About FortiGate NGFW
FortiGate NGFWs enable security-driven networking and consolidate industry-leading security capabilities such as intrusion prevention system (IPS), web filtering, secure sockets layer (SSL) inspection, and automated threat protection. Fortinet NGFWs meet the performance needs of highly scalable, hybrid IT architectures, enabling organizations to reduce complexity and manage security risks.
SIRP’s integration with FortiGate NGFW allows security teams to execute response actions right from SIRP.
SIRP’s FortiGate integration app allows you to execute the following actions:
Block IP as Source
Block an IP address as Source on NGFW
Block IP as Destination
Block an IP address as Destination on NGFW
Unblock IP as Source
Whitelist an IP Address as Source on NGFW
Unblock IP as Destination
Whitelist an IP Address as Destination on NGFW
Enable and Configure the FortiGate App
Create Policies on FortiGate Firewall
1. Log in to the FortiGate App.
2. From the configuration pane, go to Policy & Objects > IP4 Policy, then click Create New.
3. Enter the policy name.
4. Set the destination IP and mask as needed.
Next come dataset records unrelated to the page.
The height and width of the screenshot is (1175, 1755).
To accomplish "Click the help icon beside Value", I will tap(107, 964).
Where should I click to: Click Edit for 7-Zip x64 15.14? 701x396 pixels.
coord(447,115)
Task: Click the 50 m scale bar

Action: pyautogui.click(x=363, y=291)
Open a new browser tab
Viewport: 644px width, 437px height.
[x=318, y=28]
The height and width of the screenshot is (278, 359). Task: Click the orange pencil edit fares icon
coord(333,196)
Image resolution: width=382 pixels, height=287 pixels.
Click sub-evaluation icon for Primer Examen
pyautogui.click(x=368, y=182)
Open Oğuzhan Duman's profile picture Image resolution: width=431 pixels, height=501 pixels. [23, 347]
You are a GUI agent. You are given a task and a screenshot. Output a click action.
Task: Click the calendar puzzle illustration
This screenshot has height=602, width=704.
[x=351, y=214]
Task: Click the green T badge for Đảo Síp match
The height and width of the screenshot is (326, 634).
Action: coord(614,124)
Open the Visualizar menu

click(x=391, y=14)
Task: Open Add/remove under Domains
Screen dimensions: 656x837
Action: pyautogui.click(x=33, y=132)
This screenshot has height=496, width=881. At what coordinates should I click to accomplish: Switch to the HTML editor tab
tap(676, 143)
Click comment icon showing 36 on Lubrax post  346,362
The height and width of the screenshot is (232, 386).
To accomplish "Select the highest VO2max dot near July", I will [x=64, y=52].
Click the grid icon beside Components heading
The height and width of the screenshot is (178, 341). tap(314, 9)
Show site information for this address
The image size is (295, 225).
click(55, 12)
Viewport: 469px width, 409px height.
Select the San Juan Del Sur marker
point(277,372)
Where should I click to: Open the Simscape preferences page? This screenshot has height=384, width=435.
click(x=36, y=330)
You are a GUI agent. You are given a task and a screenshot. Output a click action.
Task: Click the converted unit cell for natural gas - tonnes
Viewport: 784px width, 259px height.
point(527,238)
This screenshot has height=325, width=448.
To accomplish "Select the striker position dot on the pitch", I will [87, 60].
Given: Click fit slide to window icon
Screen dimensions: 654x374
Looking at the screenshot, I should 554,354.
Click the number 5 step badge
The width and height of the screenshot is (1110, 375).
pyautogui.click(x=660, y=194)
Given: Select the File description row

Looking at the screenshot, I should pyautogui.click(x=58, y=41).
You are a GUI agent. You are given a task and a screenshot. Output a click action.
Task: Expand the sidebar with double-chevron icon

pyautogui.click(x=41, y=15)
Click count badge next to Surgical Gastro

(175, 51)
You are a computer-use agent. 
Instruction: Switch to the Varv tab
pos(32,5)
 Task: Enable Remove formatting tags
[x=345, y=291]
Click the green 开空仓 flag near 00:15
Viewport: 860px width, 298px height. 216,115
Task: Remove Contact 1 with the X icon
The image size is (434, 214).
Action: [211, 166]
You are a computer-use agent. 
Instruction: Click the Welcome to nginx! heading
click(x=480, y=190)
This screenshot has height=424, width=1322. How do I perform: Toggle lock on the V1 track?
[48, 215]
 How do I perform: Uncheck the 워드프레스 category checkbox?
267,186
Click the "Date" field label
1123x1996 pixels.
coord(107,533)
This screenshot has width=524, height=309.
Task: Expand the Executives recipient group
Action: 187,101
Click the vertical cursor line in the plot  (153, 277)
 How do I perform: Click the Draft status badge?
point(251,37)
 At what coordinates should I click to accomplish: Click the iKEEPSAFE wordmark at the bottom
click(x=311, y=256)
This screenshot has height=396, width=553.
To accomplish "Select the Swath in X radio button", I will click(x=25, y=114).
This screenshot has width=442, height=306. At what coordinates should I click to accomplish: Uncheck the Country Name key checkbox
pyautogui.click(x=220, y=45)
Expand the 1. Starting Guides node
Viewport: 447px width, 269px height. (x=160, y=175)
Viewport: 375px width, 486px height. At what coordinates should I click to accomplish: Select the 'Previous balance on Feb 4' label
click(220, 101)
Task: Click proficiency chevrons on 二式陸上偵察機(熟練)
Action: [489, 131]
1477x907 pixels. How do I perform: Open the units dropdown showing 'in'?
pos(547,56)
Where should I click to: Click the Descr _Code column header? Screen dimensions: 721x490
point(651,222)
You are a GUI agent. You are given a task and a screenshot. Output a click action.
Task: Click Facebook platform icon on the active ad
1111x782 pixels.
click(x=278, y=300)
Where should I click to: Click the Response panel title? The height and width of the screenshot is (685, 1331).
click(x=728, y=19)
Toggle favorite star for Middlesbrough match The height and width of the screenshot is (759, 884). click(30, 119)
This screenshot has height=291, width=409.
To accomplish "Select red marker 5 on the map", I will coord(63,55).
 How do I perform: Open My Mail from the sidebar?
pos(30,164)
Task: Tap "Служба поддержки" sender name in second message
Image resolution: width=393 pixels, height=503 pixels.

5. Set source and destination Interfaces in the incoming interface and outgoing interface
6. Enable the policy by clicking the toggle button.
7. Click "OK"
8. The policy has been created
By following the next steps, configure the SIRP App with FortiGate.
Configure SIRP App
1. Next, log in to SIRP, then go to Apps from the left navigation bar
2. Locate the app named FortiGate Firewall
3. Enable the FortiGate app by clicking on the toggle button under the Status
4. As soon as you enable the App, you will get an option to add the configuration details.
5. Add following details and click Save:
a. IP: <IP address of FortiGate Firewall>
b. Username: <Username to log in to FortiGate Firewall>
c. Password: <Password to login to FortiGate Firewall>
d. Source-Policy-ID: <ID of the Source policy created on FortiGate Firewall>
e. Destination-Policy-ID: <ID of the Destination policy created on FortiGate Firewall>
6. After the last step, you should be able to execute the FortiGate actions on-demand or through Playbooks to block and unblock IP addresses.